Acho que foi ele que me escolheu. Ele surgiu na minha vida numa série de descobertas acidentais durante meu pós-doutorado e desde então estou preso a esta área. Mas posso dizer que de alguma forma eu amo mitocôndrias e seus DNAs, principalmente o fato de elas viverem de acordo com suas próprias regras peculiares. O DNA de uma mitocôndria é muito mais rebelde do que eu jamais sonharia ser.
Como assim?
O DNA da mitocôndria usa um código genético diferente do de qualquer outro organismo ou sistema de genes. Sua replicação em humanos e em outros vertebrados envolve um mecanismo único. Além disso, ele possui a menor quantidade possível de informação genética – de alguma maneira, conseguiu se livrar de materiais que não codificam genes e que são encontrados em todos os outros genomas. Por fim, em humanos, outros vertebrados e em alguns outros animais e plantas, ele é herdado somente da mãe – ele não faz sexo, o que é bastante peculiar.

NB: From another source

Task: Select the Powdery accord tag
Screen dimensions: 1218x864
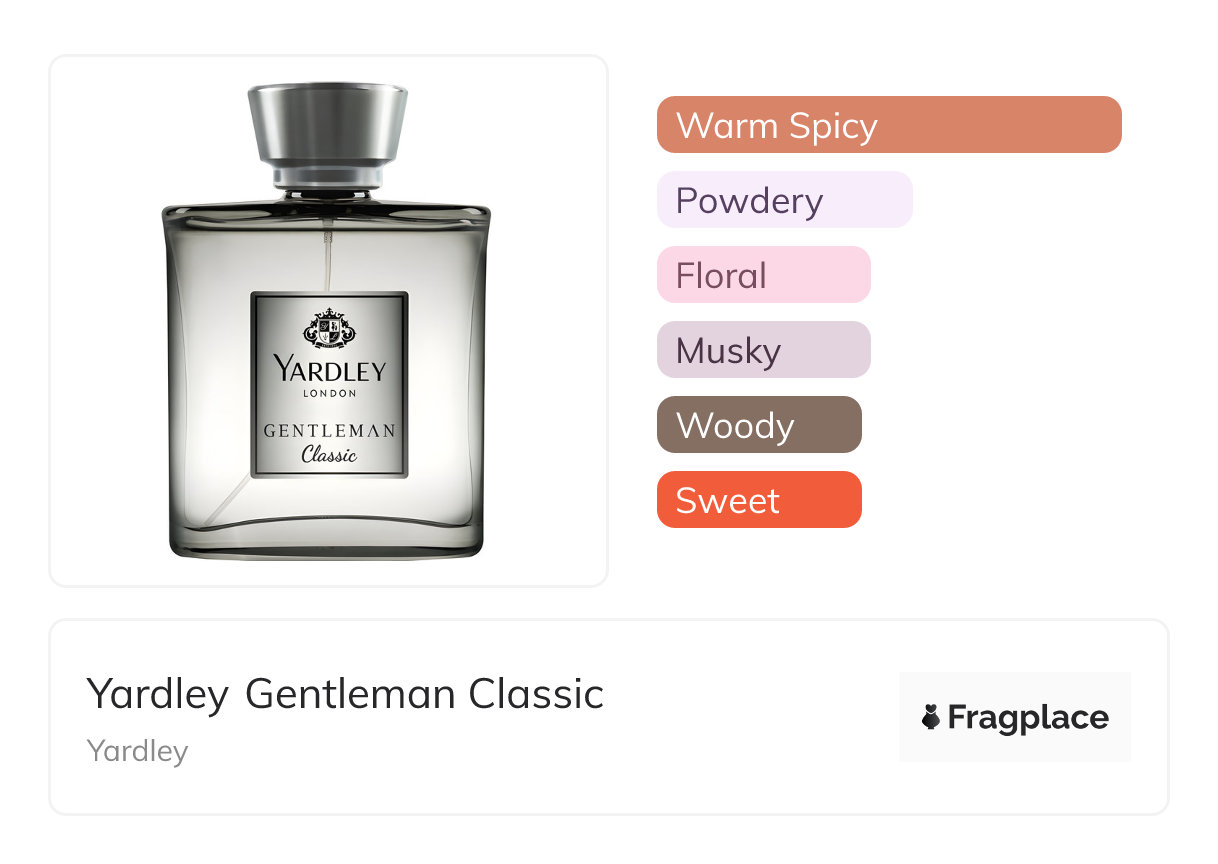Action: pos(784,200)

Como é exatamente a pesquisa que lhe valeu o Prêmio Descartes?
O projeto era uma reunião de várias pesquisas. Uma das mais importantes era descobrir a base genética de doenças mitocondriais, que podem ser desde mal de Parkinson até epilepsia, diabete ou surdez. Nós também descobrimos que a degradação do DNA mitocondrial pode causar envelhecimento, ao menos em experimentos de laboratório. Não podemos ter certeza que isso acontece também em humanos – outros fatores podem levar aos mesmos sintomas mais rapidamente ou podem existir interações mais complexas entre as mitocôndrias e outros fatores.

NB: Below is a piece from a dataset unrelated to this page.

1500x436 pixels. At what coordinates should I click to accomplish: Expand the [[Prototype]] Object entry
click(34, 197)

A cena punk rock é às vezes vista como um refúgio para adolescentes entediados, não muito brilhantes, passando por uma fase de rebeldia. O que você acha dessa descrição?
Rebeldia requer pensamento, ou pelo menos é o seu primeiro pré-requisito. Adolescentes entediados são freqüentemente os mais inteligentes.
Muitas pesquisas em biologia, em áreas como células-tronco e evolução , esbarram em questões religiosas. Além disso, muitos punks e cientistas torcem o nariz para religião. Qual a sua opinião?
Eu sou judeu como Joey Ramone (vocalista da banda Ramones). As pessoas ficam exaltadas quando o assunto é religião e ciência. Mas, com exceção dos fundamentalistas (que são poucos no mundo desenvolvido, fora o caso bizarro dos EUA), religião é sobre aspirações morais e não uma explicação do Universo. A ciência serve para explicar o Universo, mas não tem nenhum senso de moralidade. Ciência e moralidade são necessárias para o progresso humano. Uma deveria informar a outra em vez de competirem.
Howard Jacobs
• 49 anos.
• Nascido em Londres.
• É professor de Biologia Molecular na Universidade de Tampere, Finlândia.
• A Universidade de Glasgow, Escócia, chegou a lhe oferecer um bom cargo de professor, mas ele preferiu a Finlândia para poder se dedicar ao seu amor científico, pesquisas com mitocôndrias.
• Viu shows do The Clash e Sex Pistols em 1976, quando eles ainda não haviam lançado nenhum disco.
• Tem escutado as bandas Adverts, Rezillos, The Clash, Ramones, Stiff Little Fingers, Dropkick Murphy’s, Tiger Army e o projeto solo de Mike Ness (da banda Social Distortion).